Quoted passage →
——————————
| HN Mirror

Y	Hacker News new \| ask \| show \| jobs

by spaceman_2020 650 days ago

1673 ELO is wild

If its actually true in practice, I sincerely cannot imagine a scenario where it would be cheaper to hire actual junior or mid-tier developers (keyword: "developers", not architects or engineers).

1,673 ELO should be able to build very complex, scalable apps with some guidance

2 comments

usaar333 650 days ago

I'm not sure how well codeforces percentiles correlate to software engineering ability. Looking at all the data, it still isn't. Key notes:

1. AlphaCode 2 was already at 1650 last year.

2. SWE-bench verified under an agent has jumped from 33.2% to 35.8% under this model (which doesn't really matter). The full model is at 41.4% which still isn't a game changer either.

3. It's not handling open ended questions much better than gpt-4o.

link

deisteve 650 days ago

i think you are right now actually initially i got excited but now i think OpenAI pulled the hype card again to seem relevant as they struggle to be profitable

Claude on the other hand has been fantastic and seems to do similar reasoning behind the scenes with RL

link

usaar333 650 days ago

The model is really impressive to be fair. It's just how economically relevant it is.
——————————
Entries provided →
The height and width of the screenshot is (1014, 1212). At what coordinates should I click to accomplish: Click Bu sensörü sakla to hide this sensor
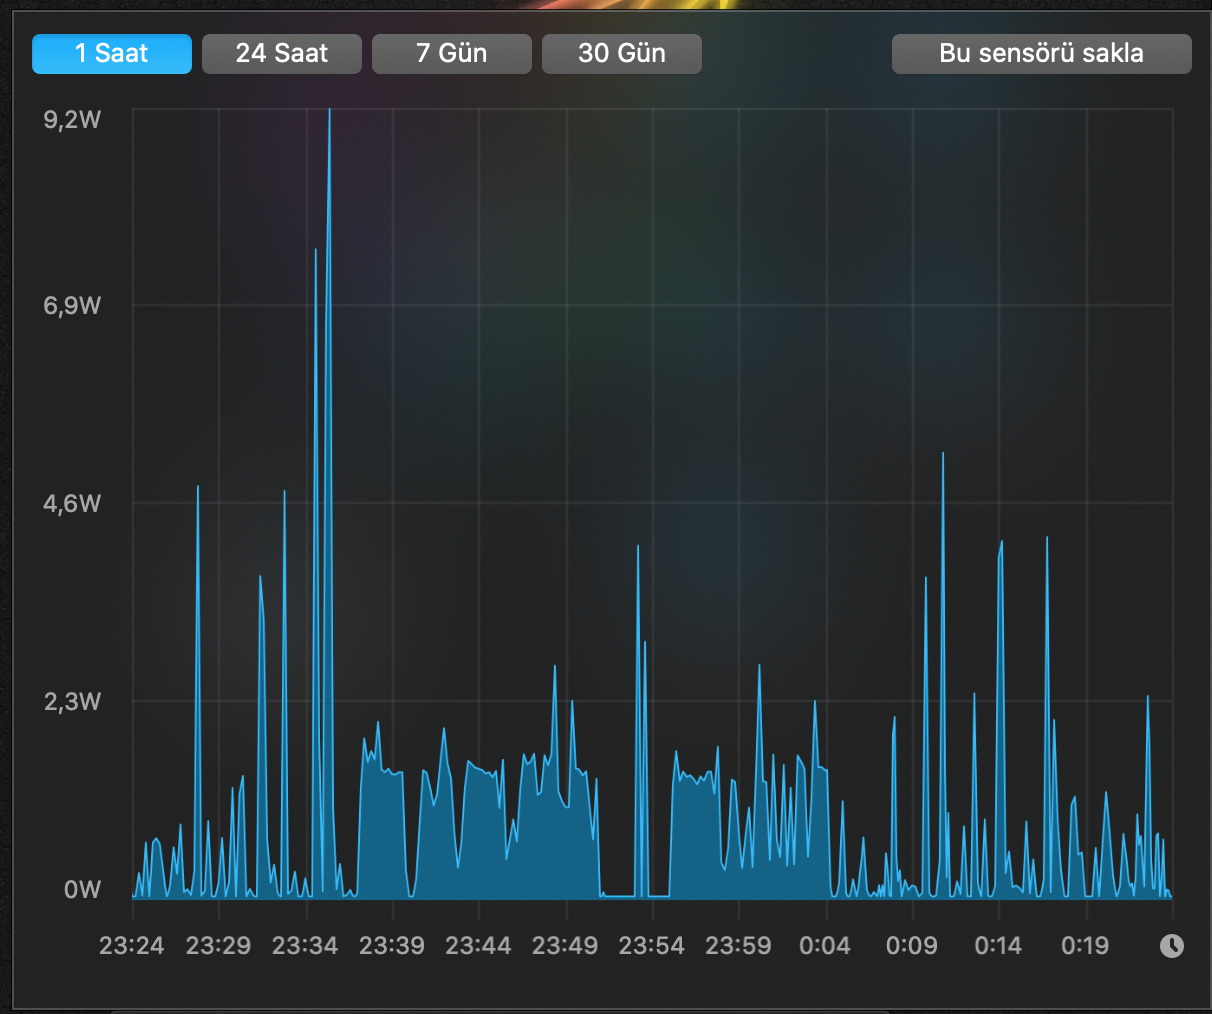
——————————
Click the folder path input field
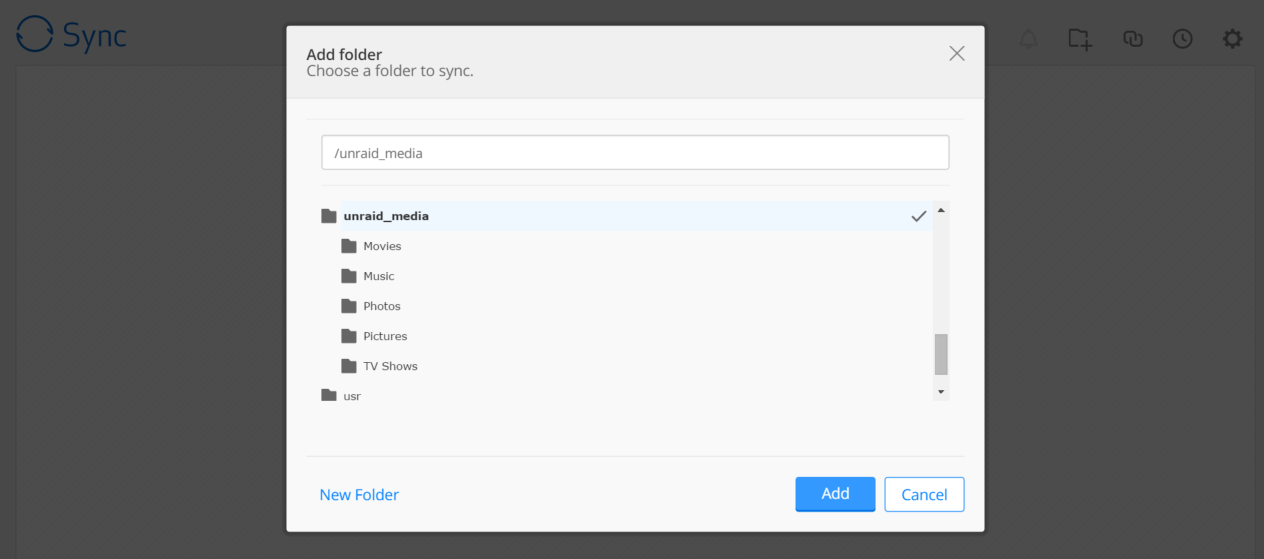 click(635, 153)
——————————
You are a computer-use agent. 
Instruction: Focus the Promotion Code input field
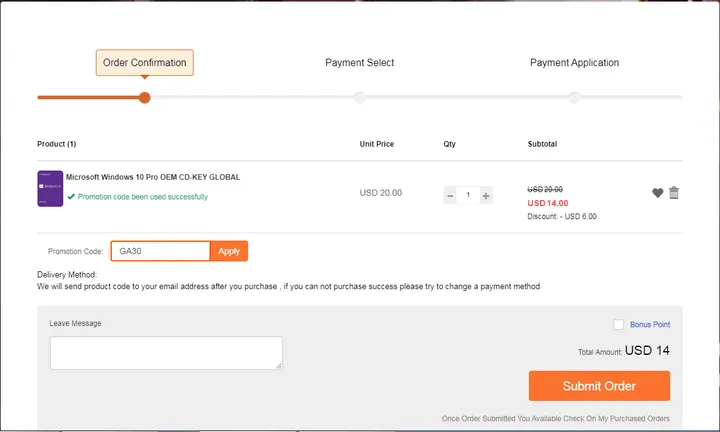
——————————
Required actions →
(1) Answer these questions about the Hacker News thread, one line each:
(a) What score does the thread say AlphaCode 2 reached last year?
(b) What SWE-bench verified percentage does the thread give for the full model?
(c) Which model does the thread call fantastic?
(2) Extend the Hacker News thread about the 1673 ELO score by writing the next reply after its last comment.
The items are not needed for anything here.

Answer list →
(1)
(a) 1650
(b) 41.4%
(c) Claude

(2)
link

deisteve 650 days ago

currently my workflow is generate some code, run it, if it doesn't run i tell LLM what I expected, it will then produce code and I frequently tell it how to reason about the problem.

with O1 being in the 89th percentile would mean it should be able to think at junior to intermediate level with very strong consistency.

i dont think people in the comments realize the implication of this. previously LLMs were able to only "pattern match" but now its able to evaluate itself (with some guidance ofc) essentially, steering the software into depth of edge cases and reason about it in a way that feels natural to us.

currently I'm copying and pasting stuff and notifying LLM the results but once O1 is available its going to significantly lower that frequency.

For example, I expect it to self evaluate the code its generate and think at higher levels.

ex) oooh looks like this user shouldn't be able to escalate privileges in this case because it would lead to security issues or it could conflict with the code i generated 3 steps ago, i'll fix it myself.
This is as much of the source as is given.